* Objective *
Which lines in the records below contain the word "height"? Copy each of those lines in full.

* Supplied records *
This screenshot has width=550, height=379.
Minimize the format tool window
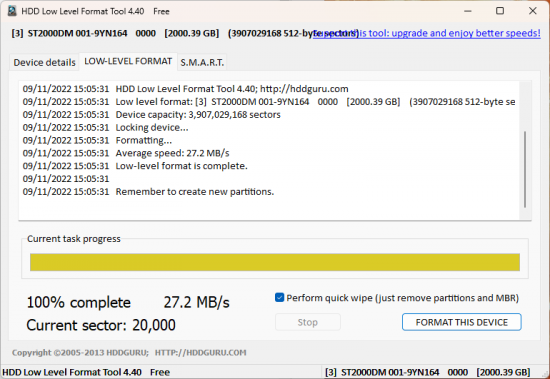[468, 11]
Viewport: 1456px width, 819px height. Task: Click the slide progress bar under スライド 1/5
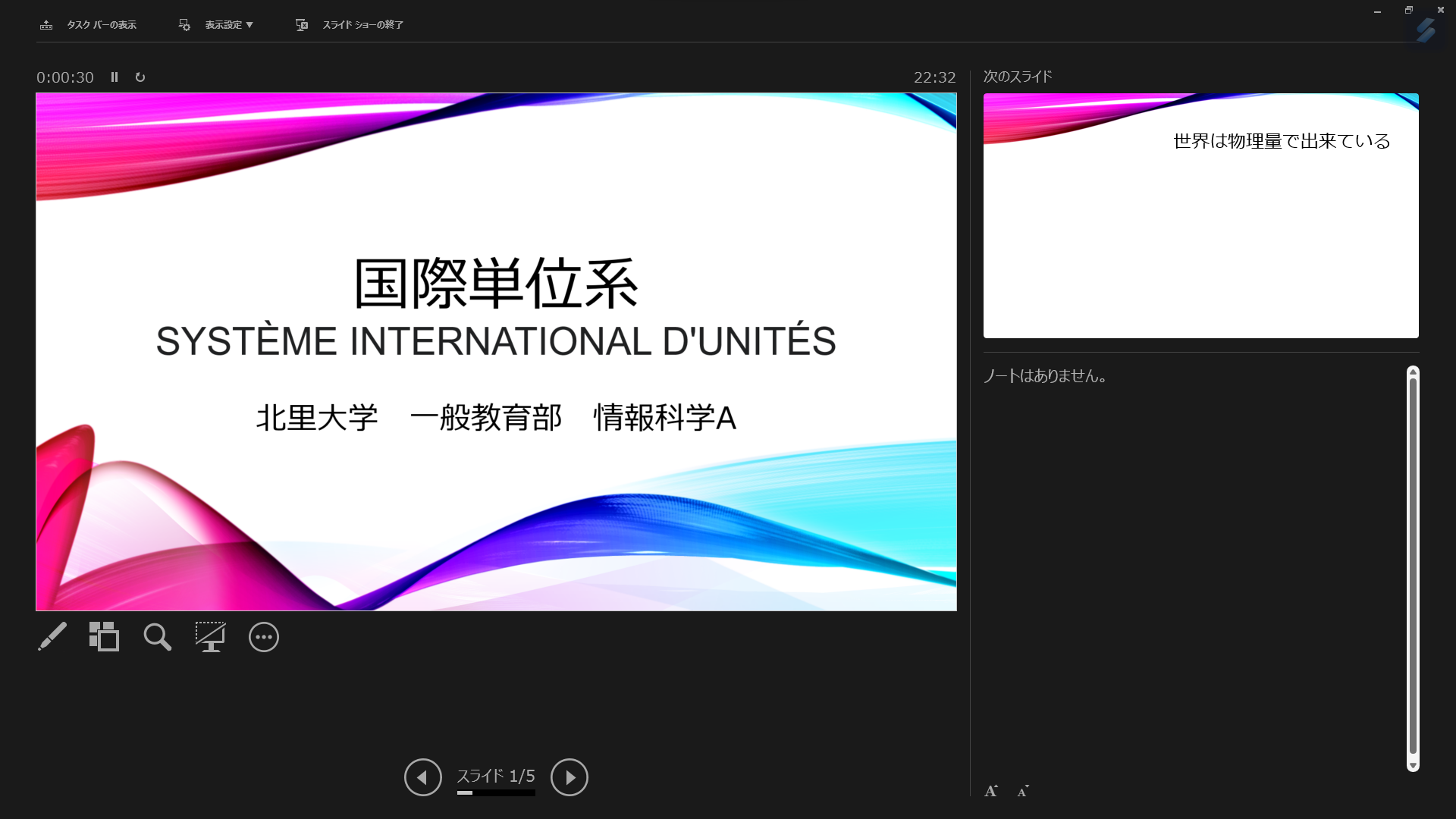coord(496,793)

* Complete output *
This screenshot has width=550, height=379.
Viewport: 1456px width, 819px height. Task: Click the slide progress bar under スライド 1/5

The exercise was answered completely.